Routing Git over SSH requests

This document outlines the design goals and architecture of Routing Git over SSH.

Overview

When a Git operation (git pull/clone/fetch, git push, git archive) is performed via SSH, GitLab Shell processes the request, authorizes the request against GitLab Rails, and performs a gRPC request to Gitaly for bidirectional data exchange between Git and the user:

Example: Git pull

sequenceDiagram
    participant Git on client
    participant GitLab Shell
    participant Rails
    participant Gitaly

    Note left of Git on client: git clone/fetch
    Git on client->>+GitLab Shell: ssh git-upload-pack ...
    GitLab Shell->>+Rails: GET /internal/api/authorized_keys?key=AAAA...
    Note right of Rails: Lookup key ID
    Rails-->>-GitLab Shell: 200 OK, command="gitlab-shell upload-pack key_id=1"
    GitLab Shell->>+Rails: POST /internal/api/allowed{action=upload_pack,key_id=1,project=<project>...}
    Note right of Rails: Auth check
    Rails-->>-GitLab Shell: 200 OK, { gitaly: ... }
    GitLab Shell->>+Gitaly: SSHService.SSHUploadPack gRPC request
    Note over Git on client,Gitaly: Bidirectional communication between Git client and Gitaly
    Gitaly -->>-GitLab Shell: SSHService.SSHUploadPack gRPC response
    GitLab Shell-->>-Git on client: ssh git-upload-pack response

Gitaly servers must not be exposed to the public internet, as Gitaly network traffic is unencrypted by default. This restriction makes it challenging to redirect Git over SSH requests to other instances.

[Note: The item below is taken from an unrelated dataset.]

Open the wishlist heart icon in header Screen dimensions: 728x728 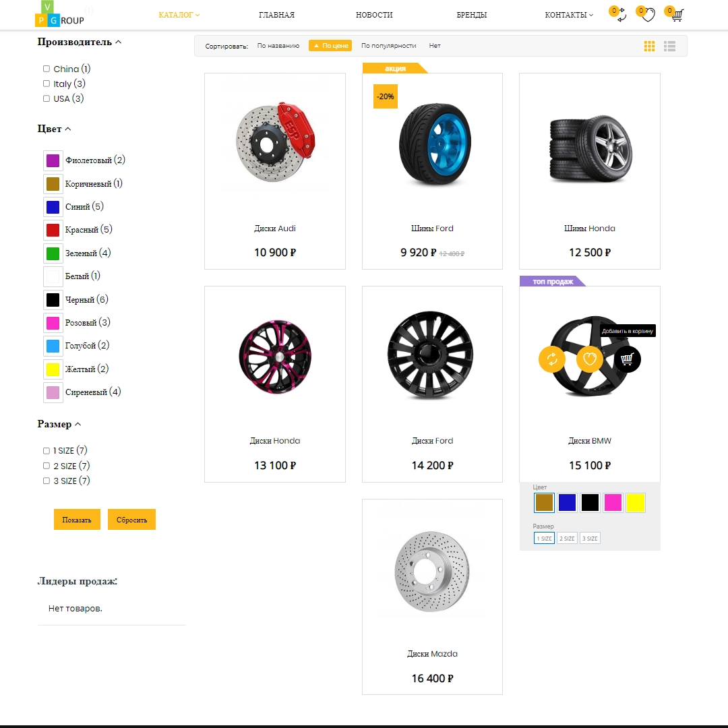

Geo: Git push over SSH to secondary nodes

When git push is performed to a secondary node, the request must be rerouted to the primary node. Because Gitaly servers of the primary node are not exposed, we need to access the public endpoints (Git over SSH, Git over HTTP(S)) in order to redirect the request. As a result, we opted to proxy the Git over SSH request to Git over HTTP(S), translate the Git HTTP(S) response to the one compatible with SSH protocol, and return it to the user. The final implementation has the following flow:

sequenceDiagram
    participant C as Git on client
    participant S as GitLab Shell
    participant I as Workhorse & Rails
    participant P as Workhorse & Rails

    Note left of C: git push
    Note over S,I: Secondary site
    Note over P: Primary site
    C->>+S: ssh git receive-pack request
    S->>I: SSH key validation (api/v4/internal/authorized_keys?key=..)
    I-->>S: HTTP/1.1 300 (custom action status) with {endpoint, msg, primary_repo, authorization headers}
    S->>P: POST $PRIMARY/foo/bar.git/info/refs/?service=git-receive-pack
    P-->>S: HTTP/1.1 200 OK
    P-->>S: <response>
    S-->>C: return Git response from primary
    C-->>S: stream Git data to push
    S->>P: POST $PRIMARY/foo/bar.git/git-receive-pack
    P-->>S: HTTP/1.1 200 OK
    P-->>S: <response>
    S-->>-C: gitlab-shell receive-pack response

The solution is good for covering the general case. However, the subtle differences between SSH and HTTP(S) Git protocols cause issues in edge-case scenarios and make the solution unreliable and vulnerable to Git upgrades.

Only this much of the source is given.